Denver shrugged his shoulders and began snapping pebbles at an ant.

“Sure,” he said and she drew away from him.

“You won’t!” she burst out resentfully.

“Yes, I’ll be sorry,” he repeated, “but it won’t make much difference I don’t expect to last very long. I’ve always had a pardner, some feller to ramble around with and borrow all my money when he was broke, and I’m getting awful lonesome without one. Sooner or later, I reckon, I’ll pick up another one and the crazy danged fool will kill me. Drop a timber hook on my head or some stunt like that I wish I’d never seen old Mother Trigedgo! What you don’t know never hurt anyone; but now, by grab, I’m afraid of every man I throw in with. For the time being, at least, he’s the best friend I’ve got; and oh, what’s the use, anyway, it’ll get you, sooner or later I might as well go out like a sport.”
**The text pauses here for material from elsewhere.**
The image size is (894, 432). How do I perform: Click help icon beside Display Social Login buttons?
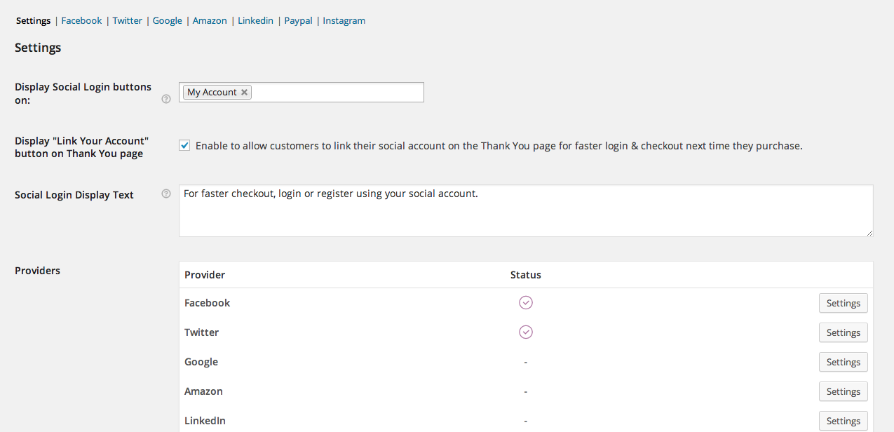(166, 99)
“You were awful brave,” she murmured admiringly, “when you fought with Mr. Chatwourth yesterday. Weren’t you honestly afraid he would kill you?”

“No, I wasn’t!” declared Denver. “He didn’t look bad to me don’t now and never did and as long as the cards are coming my way I don’t let no alleged bad-man run it over me. Here’s the gun that I took away from him.”

“Yes, I noticed it,” she said. “But when he comes back for it are you going to give it up?”

“Sure,” answered Denver, “just show me a rock-pile and I’ll run him out of town like a rabbit.”

“And you fought him with rocks!” she said half to herself, “I wish I were as brave as that.”

“Well, it’s all in your mind,” expounded Denver. “Some people are afraid to crack an egg but I’m game to try anything once.”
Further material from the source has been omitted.